Chapman wrinkled his nose. Mac ignored his extended hand. Owen repeated pointedly, “Lonnie Chapman, my right-hand man. Him and me and you are gonna get Thomas and Drewyer.” Mac reached and shook the hand. No sense in provoking a mad dog.
“Drewyer’s dead.” He told them how and where.
“Let’s go get him,” said the Chapman kid.
Owen said, “It’s been three weeks. He’s picked clean.”
“I bet they left his clothes and gear. That’ll be enough for the Army.”
Owen shrugged. “The other one’s more interesting.”
“Some profession you two have,” put in Mac.
“It’s a living,” said Owen with a fierce grin. “A good one. Course it’s too wild to be taking women along. Except on a temporary basis.”
He regarded Mac with amusement. “Maclean, we got a deal for you. You come with us, help us bring him in, and we’ll bring him in alive. Otherwise we bring him in dead. Makes no difference to us.”
“You bastard,” said Mac.
Mac asked Peddler to go to Virginia City fast on horseback to see Meagher, the acting governor. Maybe if Meagher would use the influence of the governor’s office, the Army would quash this damned bounty. Whether it would be in time, Mac had no idea. Peddler would need five days to get to the territorial capital, punishing Mac’s horses all the way. He’d need some time to talk to Meagher, if the damned bureaucrat was where he belonged. Then he could send a message to Salt Lake by stagecoach, just three days, a day-and-night, hell-for-leather trip. Salt Lake was the nearest telegraph to Virginia City. Mac might have word from General Ryan in less than two weeks, damned good time.
Mac thought he could keep Owen and Chapman away from Thomas for a while. With luck, Jim and Smith would find Thomas first anyway. Or if the bounty hunters found Thomas, Mac could keep him alive till they got to a fort.

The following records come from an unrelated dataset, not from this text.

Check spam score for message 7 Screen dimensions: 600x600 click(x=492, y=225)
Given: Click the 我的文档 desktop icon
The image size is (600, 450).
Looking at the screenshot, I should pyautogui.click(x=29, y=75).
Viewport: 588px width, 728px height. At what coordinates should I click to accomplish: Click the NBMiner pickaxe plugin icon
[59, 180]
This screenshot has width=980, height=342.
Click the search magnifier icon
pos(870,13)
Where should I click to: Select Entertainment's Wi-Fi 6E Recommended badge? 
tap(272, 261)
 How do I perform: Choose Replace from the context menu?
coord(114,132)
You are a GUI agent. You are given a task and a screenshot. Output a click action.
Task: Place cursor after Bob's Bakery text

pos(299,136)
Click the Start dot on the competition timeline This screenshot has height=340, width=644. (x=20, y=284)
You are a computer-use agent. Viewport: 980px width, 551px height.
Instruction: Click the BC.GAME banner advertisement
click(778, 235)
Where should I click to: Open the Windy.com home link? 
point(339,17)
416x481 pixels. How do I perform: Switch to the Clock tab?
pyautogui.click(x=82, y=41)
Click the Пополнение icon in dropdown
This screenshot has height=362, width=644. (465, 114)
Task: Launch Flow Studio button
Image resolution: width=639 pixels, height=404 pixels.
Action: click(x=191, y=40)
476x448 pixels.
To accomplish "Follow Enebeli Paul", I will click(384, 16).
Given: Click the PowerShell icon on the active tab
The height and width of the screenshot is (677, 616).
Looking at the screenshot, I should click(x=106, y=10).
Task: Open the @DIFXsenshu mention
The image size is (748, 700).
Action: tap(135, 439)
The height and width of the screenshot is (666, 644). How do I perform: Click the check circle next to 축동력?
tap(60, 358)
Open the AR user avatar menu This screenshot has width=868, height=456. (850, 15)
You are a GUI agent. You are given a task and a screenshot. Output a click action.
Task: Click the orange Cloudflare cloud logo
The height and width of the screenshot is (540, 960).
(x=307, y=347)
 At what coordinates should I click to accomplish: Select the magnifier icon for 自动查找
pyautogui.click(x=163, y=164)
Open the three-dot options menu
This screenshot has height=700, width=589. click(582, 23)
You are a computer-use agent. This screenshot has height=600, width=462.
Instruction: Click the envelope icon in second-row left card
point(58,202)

He got Owen to delay one day for the sake of his tail wound—Mac had to endure a close and mocking examination to get the leeway. He spent the evening alone with his wives, in the simple, reassuring ritual of a meal. He spent the night holding them close, Annemarie tense and hard, Little One weeping softly. In the morning he kissed them good-bye and set out with the two bounty hunters to hunt down his son. He went, by necessity, lying on a litter dragged by a horse. It was the most humiliating experience of his life.